• _Activity_
Starting from the first line, set down the entire listing exactly.

• _Material supplied_
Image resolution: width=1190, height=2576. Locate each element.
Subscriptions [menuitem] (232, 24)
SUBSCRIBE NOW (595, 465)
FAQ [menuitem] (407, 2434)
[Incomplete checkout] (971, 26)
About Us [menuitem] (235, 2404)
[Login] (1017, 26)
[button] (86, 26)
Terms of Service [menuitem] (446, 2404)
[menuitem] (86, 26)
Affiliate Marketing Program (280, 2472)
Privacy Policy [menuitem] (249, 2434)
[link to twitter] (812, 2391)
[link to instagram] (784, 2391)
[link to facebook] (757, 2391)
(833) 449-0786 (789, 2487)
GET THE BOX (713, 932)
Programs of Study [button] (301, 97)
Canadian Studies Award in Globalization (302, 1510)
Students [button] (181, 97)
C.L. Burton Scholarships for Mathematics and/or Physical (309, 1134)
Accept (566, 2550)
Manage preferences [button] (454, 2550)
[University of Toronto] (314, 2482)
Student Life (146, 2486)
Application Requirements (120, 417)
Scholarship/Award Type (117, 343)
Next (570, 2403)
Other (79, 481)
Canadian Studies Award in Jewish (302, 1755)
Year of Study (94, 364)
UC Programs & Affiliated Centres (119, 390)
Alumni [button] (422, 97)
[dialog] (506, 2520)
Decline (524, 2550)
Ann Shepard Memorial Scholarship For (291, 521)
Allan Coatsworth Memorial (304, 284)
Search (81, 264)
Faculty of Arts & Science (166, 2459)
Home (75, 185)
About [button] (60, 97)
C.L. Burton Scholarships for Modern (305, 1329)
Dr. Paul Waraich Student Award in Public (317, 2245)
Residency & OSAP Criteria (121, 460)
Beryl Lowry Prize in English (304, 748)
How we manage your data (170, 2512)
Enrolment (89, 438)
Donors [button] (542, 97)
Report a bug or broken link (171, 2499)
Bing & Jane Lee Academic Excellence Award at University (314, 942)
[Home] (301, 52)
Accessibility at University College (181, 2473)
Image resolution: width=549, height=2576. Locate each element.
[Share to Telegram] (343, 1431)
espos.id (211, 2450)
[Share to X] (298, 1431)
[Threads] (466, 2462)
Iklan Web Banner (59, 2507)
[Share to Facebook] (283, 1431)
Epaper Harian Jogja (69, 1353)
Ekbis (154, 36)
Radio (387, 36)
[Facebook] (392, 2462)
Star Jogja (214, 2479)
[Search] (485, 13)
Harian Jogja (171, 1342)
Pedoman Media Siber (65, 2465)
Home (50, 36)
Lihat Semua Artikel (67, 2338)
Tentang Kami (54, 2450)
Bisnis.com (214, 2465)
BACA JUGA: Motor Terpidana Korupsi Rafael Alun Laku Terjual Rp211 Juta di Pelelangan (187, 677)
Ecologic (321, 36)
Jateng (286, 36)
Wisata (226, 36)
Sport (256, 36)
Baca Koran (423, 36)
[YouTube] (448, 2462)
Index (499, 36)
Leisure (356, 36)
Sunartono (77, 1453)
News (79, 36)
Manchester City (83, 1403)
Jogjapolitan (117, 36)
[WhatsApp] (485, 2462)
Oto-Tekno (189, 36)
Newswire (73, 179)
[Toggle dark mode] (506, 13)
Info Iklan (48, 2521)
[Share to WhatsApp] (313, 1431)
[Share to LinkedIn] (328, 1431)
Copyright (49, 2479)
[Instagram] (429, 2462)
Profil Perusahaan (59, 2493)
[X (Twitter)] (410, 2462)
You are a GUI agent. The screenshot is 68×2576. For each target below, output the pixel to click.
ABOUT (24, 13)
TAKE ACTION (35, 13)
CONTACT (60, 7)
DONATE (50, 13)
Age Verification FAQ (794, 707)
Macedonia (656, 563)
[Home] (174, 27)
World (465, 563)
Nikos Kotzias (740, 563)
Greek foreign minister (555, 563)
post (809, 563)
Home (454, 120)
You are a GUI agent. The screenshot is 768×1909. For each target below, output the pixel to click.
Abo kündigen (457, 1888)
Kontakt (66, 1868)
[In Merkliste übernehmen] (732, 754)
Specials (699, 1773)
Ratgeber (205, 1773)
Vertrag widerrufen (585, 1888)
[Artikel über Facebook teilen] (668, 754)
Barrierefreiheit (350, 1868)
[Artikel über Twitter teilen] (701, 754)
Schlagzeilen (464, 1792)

• _The answer_
Image resolution: width=1190, height=2576. Locate each element.
Subscriptions [menuitem] (232, 24)
SUBSCRIBE NOW (595, 465)
FAQ [menuitem] (407, 2434)
[Incomplete checkout] (971, 26)
About Us [menuitem] (235, 2404)
[Login] (1017, 26)
[button] (86, 26)
Terms of Service [menuitem] (446, 2404)
[menuitem] (86, 26)
Affiliate Marketing Program (280, 2472)
Privacy Policy [menuitem] (249, 2434)
[link to twitter] (812, 2391)
[link to instagram] (784, 2391)
[link to facebook] (757, 2391)
(833) 449-0786 (789, 2487)
GET THE BOX (713, 932)
Programs of Study [button] (301, 97)
Canadian Studies Award in Globalization (302, 1510)
Students [button] (181, 97)
C.L. Burton Scholarships for Mathematics and/or Physical (309, 1134)
Accept (566, 2550)
Manage preferences [button] (454, 2550)
[University of Toronto] (314, 2482)
Student Life (146, 2486)
Application Requirements (120, 417)
Scholarship/Award Type (117, 343)
Next (570, 2403)
Other (79, 481)
Canadian Studies Award in Jewish (302, 1755)
Year of Study (94, 364)
UC Programs & Affiliated Centres (119, 390)
Alumni [button] (422, 97)
[dialog] (506, 2520)
Decline (524, 2550)
Ann Shepard Memorial Scholarship For (291, 521)
Allan Coatsworth Memorial (304, 284)
Search (81, 264)
Faculty of Arts & Science (166, 2459)
Home (75, 185)
About [button] (60, 97)
C.L. Burton Scholarships for Modern (305, 1329)
Dr. Paul Waraich Student Award in Public (317, 2245)
Residency & OSAP Criteria (121, 460)
Beryl Lowry Prize in English (304, 748)
How we manage your data (170, 2512)
Enrolment (89, 438)
Donors [button] (542, 97)
Report a bug or broken link (171, 2499)
Bing & Jane Lee Academic Excellence Award at University (314, 942)
[Home] (301, 52)
Accessibility at University College (181, 2473)
Image resolution: width=549, height=2576. Locate each element.
[Share to Telegram] (343, 1431)
espos.id (211, 2450)
[Share to X] (298, 1431)
[Threads] (466, 2462)
Iklan Web Banner (59, 2507)
[Share to Facebook] (283, 1431)
Epaper Harian Jogja (69, 1353)
Ekbis (154, 36)
Radio (387, 36)
[Facebook] (392, 2462)
Star Jogja (214, 2479)
[Search] (485, 13)
Harian Jogja (171, 1342)
Pedoman Media Siber (65, 2465)
Home (50, 36)
Lihat Semua Artikel (67, 2338)
Tentang Kami (54, 2450)
Bisnis.com (214, 2465)
BACA JUGA: Motor Terpidana Korupsi Rafael Alun Laku Terjual Rp211 Juta di Pelelangan (187, 677)
Ecologic (321, 36)
Jateng (286, 36)
Wisata (226, 36)
Sport (256, 36)
Baca Koran (423, 36)
[YouTube] (448, 2462)
Index (499, 36)
Leisure (356, 36)
Sunartono (77, 1453)
News (79, 36)
Manchester City (83, 1403)
Jogjapolitan (117, 36)
[WhatsApp] (485, 2462)
Oto-Tekno (189, 36)
Newswire (73, 179)
[Toggle dark mode] (506, 13)
Info Iklan (48, 2521)
[Share to WhatsApp] (313, 1431)
[Share to LinkedIn] (328, 1431)
Copyright (49, 2479)
[Instagram] (429, 2462)
Profil Perusahaan (59, 2493)
[X (Twitter)] (410, 2462)
You are a GUI agent. The screenshot is 68×2576. For each target below, output the pixel to click.
ABOUT (24, 13)
TAKE ACTION (35, 13)
CONTACT (60, 7)
DONATE (50, 13)
Age Verification FAQ (794, 707)
Macedonia (656, 563)
[Home] (174, 27)
World (465, 563)
Nikos Kotzias (740, 563)
Greek foreign minister (555, 563)
post (809, 563)
Home (454, 120)
You are a GUI agent. The screenshot is 768×1909. For each target below, output the pixel to click.
Abo kündigen (457, 1888)
Kontakt (66, 1868)
[In Merkliste übernehmen] (732, 754)
Specials (699, 1773)
Ratgeber (205, 1773)
Vertrag widerrufen (585, 1888)
[Artikel über Facebook teilen] (668, 754)
Barrierefreiheit (350, 1868)
[Artikel über Twitter teilen] (701, 754)
Schlagzeilen (464, 1792)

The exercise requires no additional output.